The Federal National Mortgage Association (FNMA) and the Federal Home Loan Mortgage Corporation, colloquially known as Fannie Mae and Freddie Mac, were accused of lowering their underwriting standards to encourage subprime lending.

As then-CEO Daniel Mudd would testify before Congress in 2007, Fannie Mae held high standards for their underwriting but would chase the market into subprime lending. Their exposure to subprime loans was only a meager 2.5 percent, yet FNME’s head of single family lending, Tom Lund, wondered if the company was “setting [borrowers] up for failure?" by enabling risky lending.

Much of Fannie Mae’s losses during the crisis came from exposure to Alt-A loans—a type of subprime loan that doesn’t require as much paperwork and were sometimes referred to as “liar loans.”

But Home Mortgage Disclosure Act (HDMA) data for the period shows that the vast number of loans purchased by the GSEs were refinance loans—loans to replace a pre-existing loan for the same borrower—not loans for new borrowers whose financial status was unknown.

The GSEs went from purchasing less than 1 million refinance loans in 2000 to almost ten times that amount in 2003. There would be 4 times as many refis as home purchase loans that year, driven by lower interest rates and policy changes that encouraged home equity lines of credit.

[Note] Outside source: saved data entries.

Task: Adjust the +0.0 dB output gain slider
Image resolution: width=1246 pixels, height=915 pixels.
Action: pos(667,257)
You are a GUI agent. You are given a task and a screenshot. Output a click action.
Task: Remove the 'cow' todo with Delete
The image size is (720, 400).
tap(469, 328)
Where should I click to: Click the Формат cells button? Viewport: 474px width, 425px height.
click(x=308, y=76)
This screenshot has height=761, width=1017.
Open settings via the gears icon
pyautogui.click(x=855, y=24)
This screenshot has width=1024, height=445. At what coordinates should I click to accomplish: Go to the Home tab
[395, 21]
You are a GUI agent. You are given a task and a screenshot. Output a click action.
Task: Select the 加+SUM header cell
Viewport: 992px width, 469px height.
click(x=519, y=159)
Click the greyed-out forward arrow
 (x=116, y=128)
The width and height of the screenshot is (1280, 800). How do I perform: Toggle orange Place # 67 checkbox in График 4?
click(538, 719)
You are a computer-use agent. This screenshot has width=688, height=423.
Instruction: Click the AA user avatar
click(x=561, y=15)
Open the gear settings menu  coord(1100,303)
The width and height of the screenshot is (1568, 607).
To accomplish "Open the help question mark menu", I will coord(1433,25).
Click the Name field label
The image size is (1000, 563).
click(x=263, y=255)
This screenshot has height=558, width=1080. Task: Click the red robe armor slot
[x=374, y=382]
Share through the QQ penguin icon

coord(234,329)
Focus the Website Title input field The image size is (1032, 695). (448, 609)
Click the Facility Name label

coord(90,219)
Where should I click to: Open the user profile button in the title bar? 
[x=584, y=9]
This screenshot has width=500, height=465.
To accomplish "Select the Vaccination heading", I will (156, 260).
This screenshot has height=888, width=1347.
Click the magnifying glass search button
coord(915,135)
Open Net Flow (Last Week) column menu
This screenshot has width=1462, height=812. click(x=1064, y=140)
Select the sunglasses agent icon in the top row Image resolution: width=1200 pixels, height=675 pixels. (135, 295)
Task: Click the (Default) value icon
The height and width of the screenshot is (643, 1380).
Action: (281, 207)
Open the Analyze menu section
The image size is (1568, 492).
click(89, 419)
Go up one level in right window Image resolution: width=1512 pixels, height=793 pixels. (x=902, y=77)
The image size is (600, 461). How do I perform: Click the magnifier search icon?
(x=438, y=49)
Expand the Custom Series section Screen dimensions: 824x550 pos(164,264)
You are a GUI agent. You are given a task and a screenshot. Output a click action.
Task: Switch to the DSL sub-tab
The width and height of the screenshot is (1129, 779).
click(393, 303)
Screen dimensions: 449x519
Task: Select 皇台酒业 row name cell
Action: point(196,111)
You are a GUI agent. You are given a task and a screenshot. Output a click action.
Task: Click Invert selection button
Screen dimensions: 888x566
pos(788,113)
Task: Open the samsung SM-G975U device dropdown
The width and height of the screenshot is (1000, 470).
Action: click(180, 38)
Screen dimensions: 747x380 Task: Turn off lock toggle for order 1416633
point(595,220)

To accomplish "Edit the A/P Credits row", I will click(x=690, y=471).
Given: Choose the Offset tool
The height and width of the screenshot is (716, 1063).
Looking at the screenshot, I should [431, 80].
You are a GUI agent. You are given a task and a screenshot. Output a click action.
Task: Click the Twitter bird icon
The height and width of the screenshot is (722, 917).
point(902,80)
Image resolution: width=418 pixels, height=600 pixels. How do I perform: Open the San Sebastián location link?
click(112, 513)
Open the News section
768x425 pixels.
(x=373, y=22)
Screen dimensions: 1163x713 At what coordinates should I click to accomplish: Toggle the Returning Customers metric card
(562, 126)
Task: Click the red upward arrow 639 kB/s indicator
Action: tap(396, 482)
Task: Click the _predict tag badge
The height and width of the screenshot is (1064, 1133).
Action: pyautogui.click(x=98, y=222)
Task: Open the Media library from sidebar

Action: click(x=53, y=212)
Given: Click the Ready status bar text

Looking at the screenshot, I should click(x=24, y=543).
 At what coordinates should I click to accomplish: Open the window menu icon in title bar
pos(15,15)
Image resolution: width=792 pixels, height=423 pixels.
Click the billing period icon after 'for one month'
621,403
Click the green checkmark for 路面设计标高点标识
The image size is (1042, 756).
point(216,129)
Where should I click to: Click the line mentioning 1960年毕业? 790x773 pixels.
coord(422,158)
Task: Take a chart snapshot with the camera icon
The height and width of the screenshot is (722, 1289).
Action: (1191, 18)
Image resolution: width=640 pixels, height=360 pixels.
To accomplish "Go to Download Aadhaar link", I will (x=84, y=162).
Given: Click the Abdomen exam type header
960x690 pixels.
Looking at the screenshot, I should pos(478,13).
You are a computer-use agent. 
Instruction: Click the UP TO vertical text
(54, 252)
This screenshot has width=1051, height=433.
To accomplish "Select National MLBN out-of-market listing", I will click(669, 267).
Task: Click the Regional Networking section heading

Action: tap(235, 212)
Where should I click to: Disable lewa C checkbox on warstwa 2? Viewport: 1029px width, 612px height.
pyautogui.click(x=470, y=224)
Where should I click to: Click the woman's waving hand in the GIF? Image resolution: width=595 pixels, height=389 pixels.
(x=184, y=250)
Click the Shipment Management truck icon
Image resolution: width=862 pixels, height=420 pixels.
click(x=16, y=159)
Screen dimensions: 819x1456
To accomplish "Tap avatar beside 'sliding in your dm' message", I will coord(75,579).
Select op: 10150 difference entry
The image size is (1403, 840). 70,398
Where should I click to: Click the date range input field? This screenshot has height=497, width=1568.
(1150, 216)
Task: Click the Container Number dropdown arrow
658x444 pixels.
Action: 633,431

Additionally, there was no discernible change in the median income for borrowers of GSE-backed loans, and previous research has shown no discernible change in average credit score during the subprime crisis. Only after 2008 when the financial crisis was in full swing did underwriting standards increase and average credit scores rose as a result.

Lower Interest Rates

At the time, interest rates were dropping dramatically. The Federal Funds rate, which had been slowly dropping over the last few decades, plummeted from 6.51 percent in 2000 to 1.75 percent in 2002, the lowest it had been since the early 60s.

As interest rates dropped, refinance loans applications flooded in, while home purchase loans remained relatively constant.

As interest rates spiked starting in 2004, the housing market would crash leading to the financial crisis of 2007-2008.

Banks, Insurers, and Others Start Buying

As refinance loans were the main component of the flood of loans from 2000 to 2003, the vast majority were bought by the GSEs, who were the de facto purchaser of most mortgages at the time.

Private purchasers—banks, mortgage companies, or insurance companies—were minor players in the world of mortgage underwriting at that point, but they were a growing segment.

After 2003, the GSE’s buying stopped dramatically. Private purchasers, or private-label securitization (PLS), stepped in. While providing a similar service, they didn’t provide the same regulated standards of underwriting as the GSEs.

Private entities would purchase over 5 million loans in 2005, about the same amount purchased by the GSEs in 2000 as interest rates started increasing.

Encouraging Reverse Mortgages

Besides cheap interest rates at the time, elderly borrowers were encouraged to refinance and lean on home equity lines of credit, sometimes called reverse mortgages, to help pay bills, make renovations, and stay in their homes.

The American Homeownership and Economic Opportunity Act of 2000 would make the process of obtaining a reverse mortgage easier, allow co-ops to get those loans, and help bypass loan insurance payments for certain borrowers.

Reverse mortgages would become another linchpin of the subprime mortgage crisis. Lenders of jumbo reverse mortgages like Indymac and Lehman Brothers would suffer as interest rates increased, spurring the downturn in the market.